None of which is any of your faults of course. So forgive my ranting. But it does add to my desire to see some good example code.

Inheritance is attrs’ super power. In particular, if I want to specify or override the automatically generated instance variable’s default value in a subclass:

import attrs

@attrs.define
class Square:
    x: float
    
class UnitSquare:
    x: float = 1

import dataclasses

@dataclasses.dataclass   
class SquareDataClass:
    x: float
        
class UnitSquareDataClass(SquareDataClass):
    x: float = 1
        
for SquareClass in (UnitSquare, UnitSquareDataClass):
    s = SquareClass()
    print(f'{SquareClass.__name__}:, {s=}, {s.x=}')

I know why this doesn’t work in dataclasses, it’s not a complaint. I just appreciate that subclassing does work the way I first expected it to, in attrs.

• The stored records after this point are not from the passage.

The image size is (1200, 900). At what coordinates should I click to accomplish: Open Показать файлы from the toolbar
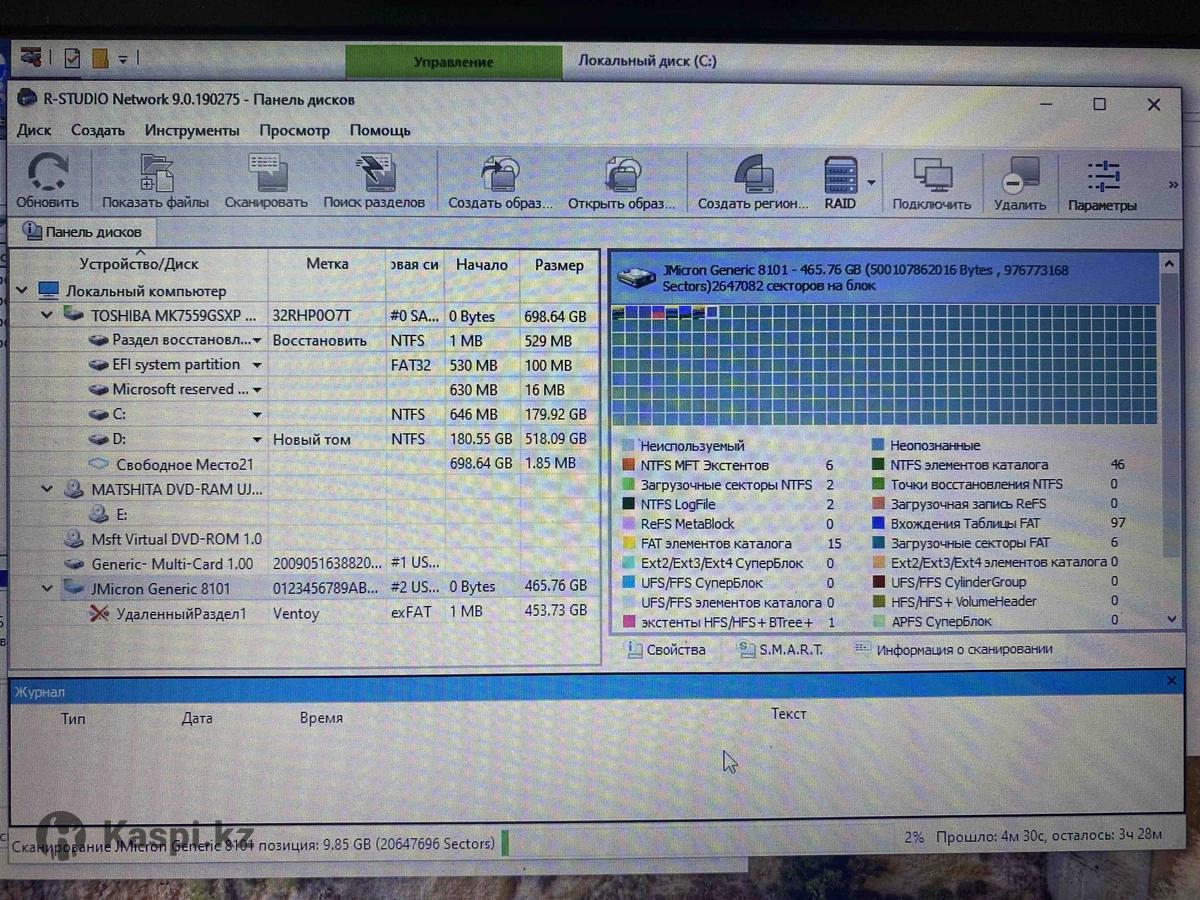coord(156,176)
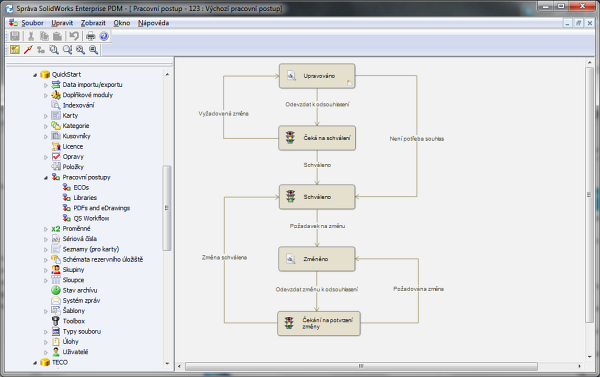Open the Zobrazit menu
Image resolution: width=600 pixels, height=377 pixels.
click(93, 23)
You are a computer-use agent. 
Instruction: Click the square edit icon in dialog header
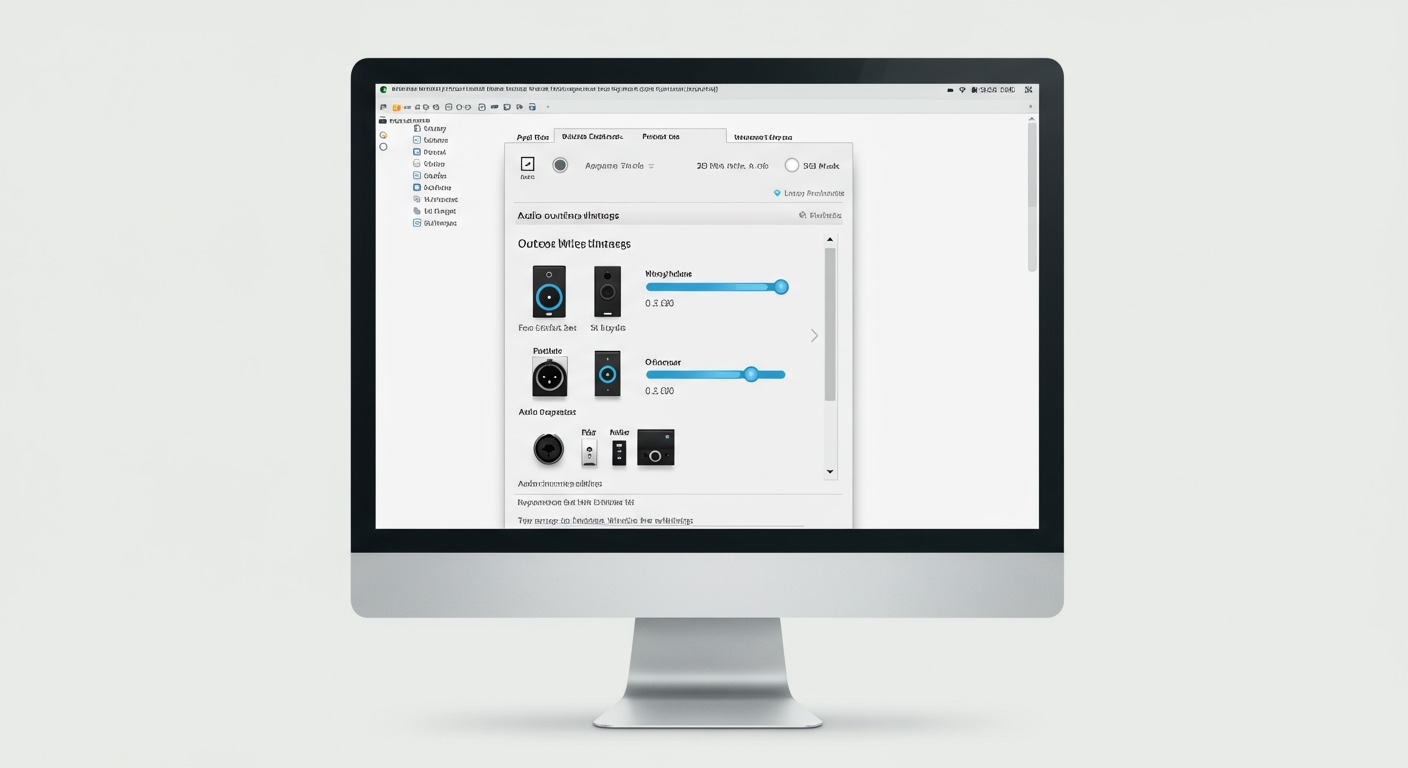[527, 165]
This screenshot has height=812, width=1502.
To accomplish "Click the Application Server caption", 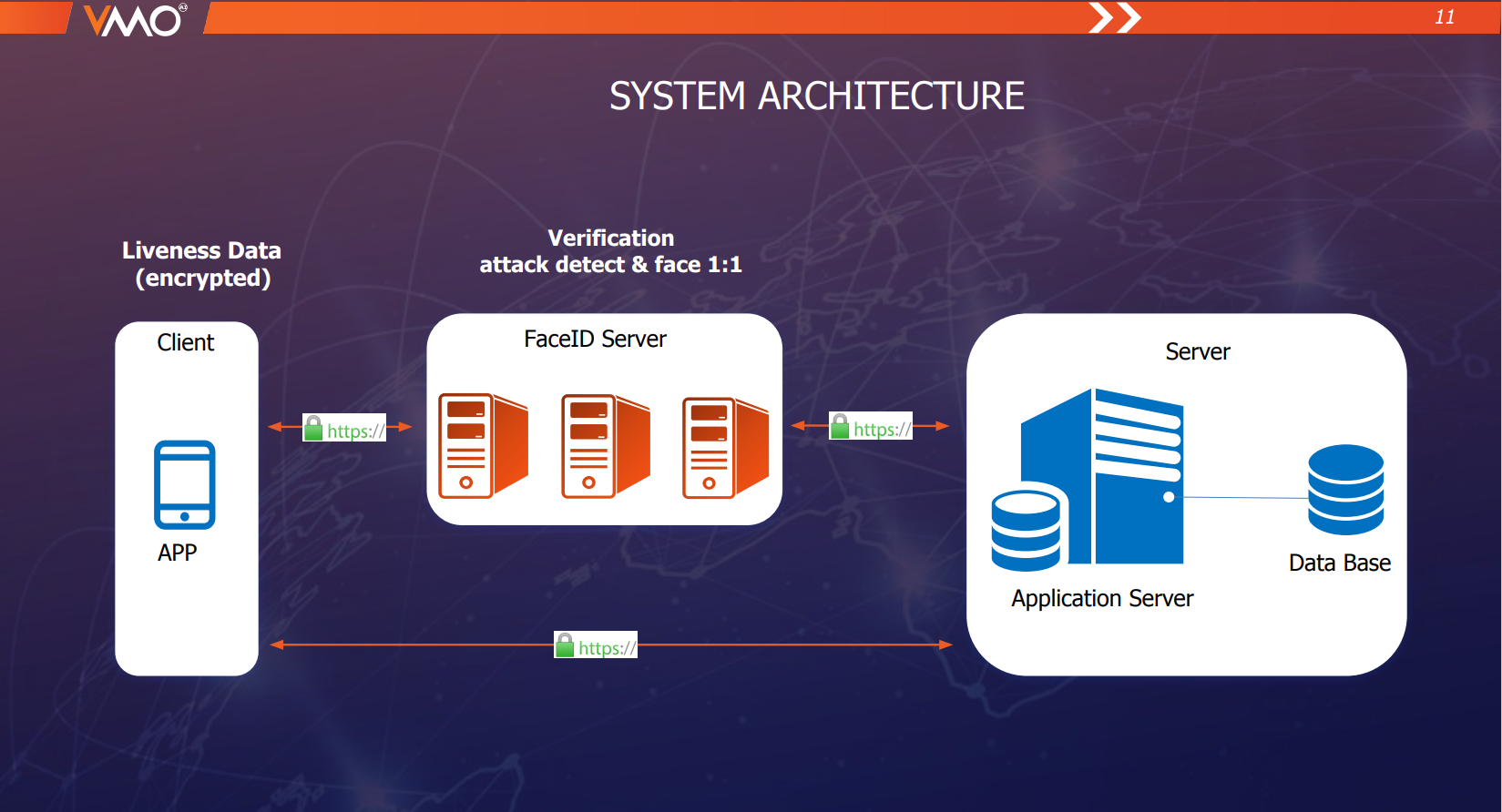I will pos(1102,598).
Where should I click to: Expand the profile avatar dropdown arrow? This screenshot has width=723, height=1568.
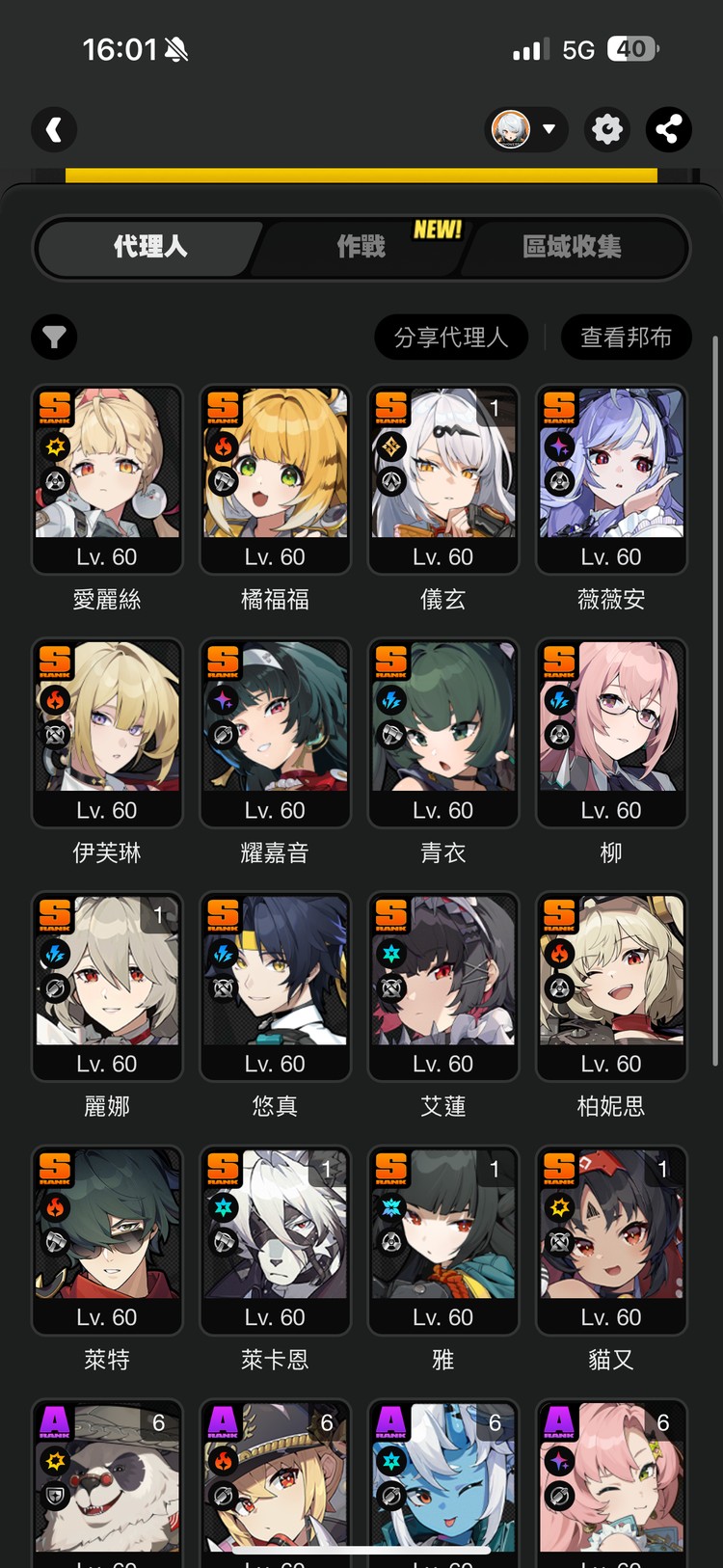(x=549, y=129)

I think you made a typo, and I’m not really sure where.

import attrs

@attrs.define
class Square:
    x: float
    
@attrs.define
class UnitSquare(Square):
    x: float = 1

import dataclasses

@dataclasses.dataclass   
class SquareDataClass:
    x: float
        
@dataclasses.dataclass   
class UnitSquareDataClass(SquareDataClass):
    x: float = 1
        
for SquareClass in (UnitSquare, UnitSquareDataClass):
    s = SquareClass()
    print(f'{SquareClass.__name__}:, {s=}, {s.x=}')

#UnitSquare:, s=UnitSquare(x=1), s.x=1
#UnitSquareDataClass:, s=UnitSquareDataClass(x=1), s.x=1

works fine.

But if I comment out either the second @attrs.define or the second @dataclasses.dataclass I get an Error.

Hello! I’m a maintainer of attrs and I’m sure Hynek (the original author) is also around somewhere.

Sorry about this. We can improve based on feedback (or even better, PRs) :wink: I agree this is buried pretty deeply.

Not too differently than dataclasses. I think attrs beats dataclasses at the more complex stuff, like a better version of attrs/dataclasses.fields (with better typing), attrs.resolve_types, being consistent across Python versions, defaulting to slots (the way I like it), being more willing to do hacks for our users (like closure cell rewriting and cached properties for slotted classes), and performance. Although on the performance front I think dataclasses are pulling ahead on the most recent Python versions, so we need to do a little catch-up :wink:

Let me know if you have any other questions.

1 Like

The error from the dataclass but not from the attrs class, was the point.

But thanks - you may well have fixed it :slight_smile: I don’t know why I didn’t think before, to simply apply the decorator again.